So I had a GROUP interview today and I'm totally over-analysing it now lol.
I'm SO convinced that that's the last I'll hear of it. I know that I didn't come across as anxious -- I'm good at hiding it -- but I was definitely quiet. Did that make me look disinterested? I hope not. One of the staff looked like my cousin -- it almost COULD have been, if her name wasn't Siobhan. lol. I don't know, maybe it made things a little easier somehow. It was my mum that made it hard, all the preparation and the "it doesn't matter if you don't get it". She knows I won't and so do I -- although --
-- Thinking about it now - I was quiet, so what? I speak when spoken to. I do not speak out of turn. There were three "challenges". That's an exciting way of putting it. I did the best I could. There was a maths test. A task where we had to stack items on a shelf, in a group.
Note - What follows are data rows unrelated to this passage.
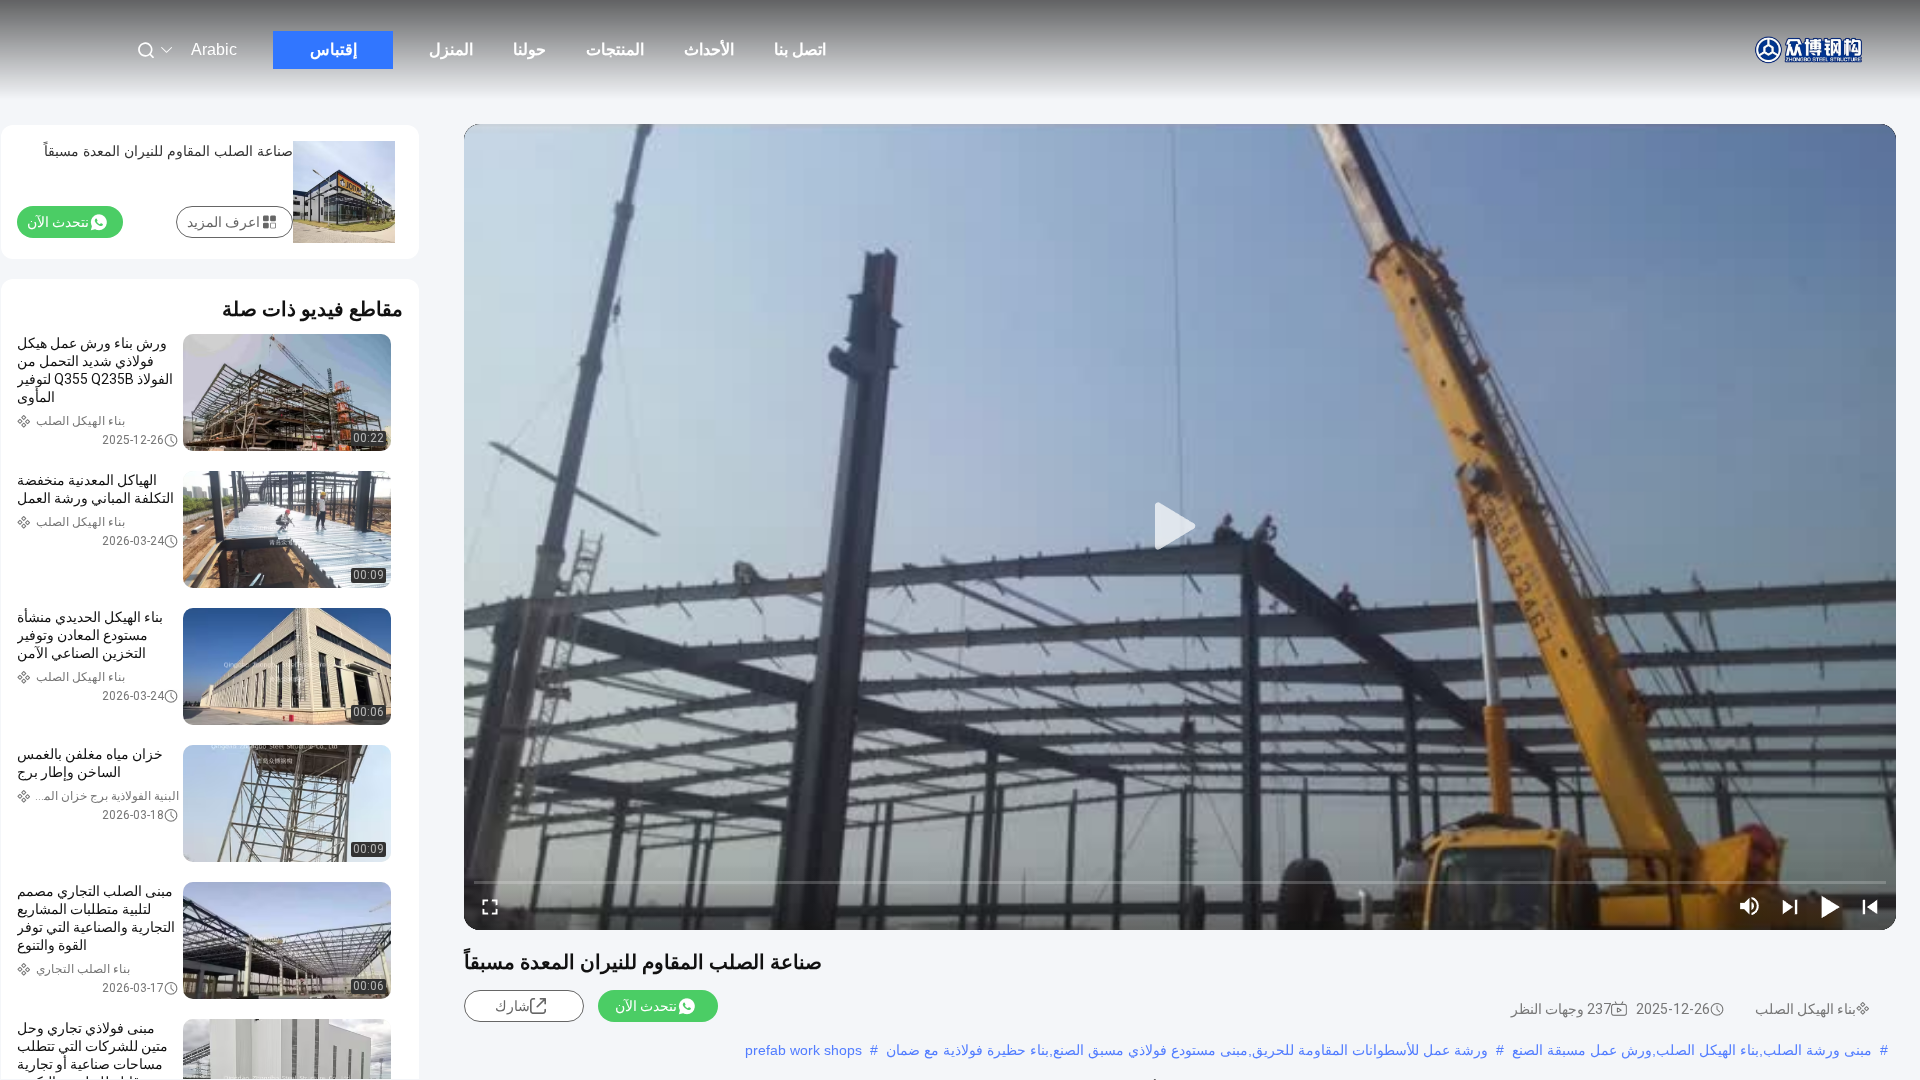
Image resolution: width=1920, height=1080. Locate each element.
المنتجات (615, 49)
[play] (1180, 527)
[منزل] (1810, 50)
Finally, a task where we had to pick out an item for a made-up customer's made-up children. I thought my choice was pretty cool. I actually feel like I did a good job with those things, and I NEVER feel like I've done good at ANYTHING. Ever. I think I was dressed quite nicely too... and the phone interview was... passable... hmm.
As usual, though, I'm sure being loud and confident and being friends with the staff (as at least a half of the candidates seemed to be) matters more. lol. Maybe all I'm good for is the volunteering where I don't get paid. Well I'm probably not even good for that. They tend to be desperate enough not to reject me. That's why I do it. And it makes me feel a little useful.
I made £18.62 for a couple hours work this week, doing my own thing. MAYBE I'll just never go out again and live on £18.62 a week.